* **The problem**: Rescale the lines from the one with "1425x840 pixels." through the end of the records, both included. Write them out again with the requests, multiplying every coordinate in the answers by 1.5 and rounding to whole numbers (halves up), and give only those lines.

+++ Material for this task +++

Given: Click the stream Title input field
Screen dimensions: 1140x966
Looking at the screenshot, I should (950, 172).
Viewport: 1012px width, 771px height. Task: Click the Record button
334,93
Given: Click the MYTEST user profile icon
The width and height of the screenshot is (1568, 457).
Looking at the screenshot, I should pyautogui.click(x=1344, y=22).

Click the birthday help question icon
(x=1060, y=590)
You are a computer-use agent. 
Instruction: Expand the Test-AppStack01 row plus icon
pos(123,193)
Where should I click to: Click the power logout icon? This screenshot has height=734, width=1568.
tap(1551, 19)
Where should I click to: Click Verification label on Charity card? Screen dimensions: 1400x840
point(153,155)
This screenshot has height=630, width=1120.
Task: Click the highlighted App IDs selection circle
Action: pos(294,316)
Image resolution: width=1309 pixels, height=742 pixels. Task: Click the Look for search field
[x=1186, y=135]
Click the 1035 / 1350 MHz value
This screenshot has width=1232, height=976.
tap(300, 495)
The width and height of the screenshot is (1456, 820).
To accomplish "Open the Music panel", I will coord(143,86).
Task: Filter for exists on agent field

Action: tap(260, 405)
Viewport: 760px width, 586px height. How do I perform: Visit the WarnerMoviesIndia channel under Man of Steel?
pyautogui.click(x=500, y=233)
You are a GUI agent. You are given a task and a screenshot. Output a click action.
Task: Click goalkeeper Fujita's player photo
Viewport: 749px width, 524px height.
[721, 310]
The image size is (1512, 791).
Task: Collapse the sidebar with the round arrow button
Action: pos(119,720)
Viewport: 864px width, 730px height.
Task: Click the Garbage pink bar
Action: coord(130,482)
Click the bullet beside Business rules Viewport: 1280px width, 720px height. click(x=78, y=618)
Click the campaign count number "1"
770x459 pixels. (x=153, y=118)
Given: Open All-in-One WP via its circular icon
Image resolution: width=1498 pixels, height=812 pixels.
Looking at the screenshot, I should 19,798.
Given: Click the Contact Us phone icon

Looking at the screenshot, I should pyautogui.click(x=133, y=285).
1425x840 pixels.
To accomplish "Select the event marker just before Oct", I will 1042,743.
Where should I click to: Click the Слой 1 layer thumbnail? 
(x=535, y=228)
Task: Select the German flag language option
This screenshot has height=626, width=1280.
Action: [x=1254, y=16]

+++

* **Solution to this task**:
1425x840 pixels.
To accomplish "Select the event marker just before Oct", I will 1563,1115.
Where should I click to: Click the Слой 1 layer thumbnail? 
(x=803, y=342)
Task: Select the German flag language option
This screenshot has height=626, width=1280.
Action: [x=1881, y=24]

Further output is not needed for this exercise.